Cue raises $5M for customer-service agents
Cue is building AI agents across messaging, email and voice, targeting companies that want to automate complete customer-service journeys.

Customer support is one of the clearest markets for AI agents because success can be measured through response time, resolution rate, cost and customer satisfaction.
What happened
Cue raised $5 million in primary financing co-led by Knife Capital and FAM Investments. The company will use the capital to develop a new generation of agents, strengthen voice and security capabilities, deepen enterprise integrations and expand internationally.
Cue operates across South Africa and the UK and says its platform serves more than 500 companies in sectors including automotive, retail, insurance, finance and education. The software supports customer conversations through WhatsApp, web chat, email and voice.
The company is moving from tools that assist human agents toward systems intended to resolve some enquiries end to end. Its growth and performance figures are company-reported and should be evaluated against independently measured customer outcomes.
Why it matters
Many businesses serve customers primarily through messaging rather than conventional call centres. That creates an opportunity for a platform designed around local communication habits and multiple channels, rather than an AI layer added to legacy support software.

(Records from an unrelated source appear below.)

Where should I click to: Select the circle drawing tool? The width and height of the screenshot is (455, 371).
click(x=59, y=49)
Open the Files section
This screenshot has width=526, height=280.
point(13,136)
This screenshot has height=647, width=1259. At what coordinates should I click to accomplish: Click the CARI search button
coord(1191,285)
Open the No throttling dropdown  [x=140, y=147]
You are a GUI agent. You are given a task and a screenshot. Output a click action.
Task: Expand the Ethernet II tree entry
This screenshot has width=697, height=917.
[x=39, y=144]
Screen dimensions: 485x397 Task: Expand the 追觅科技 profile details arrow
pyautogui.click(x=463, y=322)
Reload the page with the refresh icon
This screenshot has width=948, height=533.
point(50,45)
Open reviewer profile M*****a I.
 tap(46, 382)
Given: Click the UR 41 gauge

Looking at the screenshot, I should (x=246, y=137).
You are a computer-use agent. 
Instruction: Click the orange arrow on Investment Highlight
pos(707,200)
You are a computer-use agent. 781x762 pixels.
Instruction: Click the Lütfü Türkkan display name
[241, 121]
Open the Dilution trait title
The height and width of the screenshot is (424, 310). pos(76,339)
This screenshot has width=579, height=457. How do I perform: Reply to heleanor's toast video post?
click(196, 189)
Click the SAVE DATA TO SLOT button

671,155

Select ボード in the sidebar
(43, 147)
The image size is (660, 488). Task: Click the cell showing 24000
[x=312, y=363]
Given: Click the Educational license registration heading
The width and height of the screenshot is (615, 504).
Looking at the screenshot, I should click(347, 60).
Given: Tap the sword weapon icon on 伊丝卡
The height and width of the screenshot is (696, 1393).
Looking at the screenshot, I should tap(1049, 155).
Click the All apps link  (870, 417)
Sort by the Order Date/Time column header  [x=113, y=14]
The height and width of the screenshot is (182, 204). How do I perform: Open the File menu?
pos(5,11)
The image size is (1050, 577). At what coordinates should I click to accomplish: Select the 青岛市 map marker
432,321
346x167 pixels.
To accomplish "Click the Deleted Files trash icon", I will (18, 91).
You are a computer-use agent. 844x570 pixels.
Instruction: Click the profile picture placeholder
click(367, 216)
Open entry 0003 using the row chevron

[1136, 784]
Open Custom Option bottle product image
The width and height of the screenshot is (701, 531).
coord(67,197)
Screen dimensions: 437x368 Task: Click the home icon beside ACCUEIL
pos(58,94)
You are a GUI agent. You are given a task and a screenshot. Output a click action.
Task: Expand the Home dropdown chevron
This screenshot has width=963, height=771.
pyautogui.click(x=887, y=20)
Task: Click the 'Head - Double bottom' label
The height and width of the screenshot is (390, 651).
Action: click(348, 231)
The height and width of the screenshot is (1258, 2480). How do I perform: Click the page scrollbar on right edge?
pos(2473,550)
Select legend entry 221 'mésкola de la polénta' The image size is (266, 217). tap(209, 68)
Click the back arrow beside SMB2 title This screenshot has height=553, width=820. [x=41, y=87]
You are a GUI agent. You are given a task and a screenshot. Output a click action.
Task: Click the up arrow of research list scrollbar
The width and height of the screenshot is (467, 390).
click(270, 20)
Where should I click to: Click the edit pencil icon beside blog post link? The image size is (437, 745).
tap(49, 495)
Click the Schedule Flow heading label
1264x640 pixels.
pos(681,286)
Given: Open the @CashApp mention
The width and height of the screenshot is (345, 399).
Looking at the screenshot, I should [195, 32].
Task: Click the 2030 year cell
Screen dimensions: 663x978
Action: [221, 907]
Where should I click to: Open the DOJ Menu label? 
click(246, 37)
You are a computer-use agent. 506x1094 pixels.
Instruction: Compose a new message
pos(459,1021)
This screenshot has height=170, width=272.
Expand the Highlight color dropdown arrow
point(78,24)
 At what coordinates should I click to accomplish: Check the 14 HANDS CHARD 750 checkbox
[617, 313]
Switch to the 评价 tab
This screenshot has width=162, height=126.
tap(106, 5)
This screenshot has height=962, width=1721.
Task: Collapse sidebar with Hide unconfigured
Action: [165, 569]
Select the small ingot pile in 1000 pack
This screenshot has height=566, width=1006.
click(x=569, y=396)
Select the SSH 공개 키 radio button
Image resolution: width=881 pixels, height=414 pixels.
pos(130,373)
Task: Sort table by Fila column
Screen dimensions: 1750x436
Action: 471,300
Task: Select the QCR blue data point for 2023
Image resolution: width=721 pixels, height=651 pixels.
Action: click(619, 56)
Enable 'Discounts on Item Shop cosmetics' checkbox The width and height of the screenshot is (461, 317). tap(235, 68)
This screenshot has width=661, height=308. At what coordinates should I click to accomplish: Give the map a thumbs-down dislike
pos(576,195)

The hard problem is not generating a polite answer. Agents must access accurate account information, follow company policies, recognise when to escalate and avoid taking unauthorised actions.
The bigger picture
Customer-service AI is becoming an operational product rather than a chatbot experiment. Providers will increasingly compete on integrations, evaluation, security and the percentage of issues resolved safely without human intervention.
Cue’s international position could be an advantage in underserved markets. It must now show that its agents deliver consistent quality across languages, industries and regulatory settings while preserving a clear route to human support when automation is uncertain.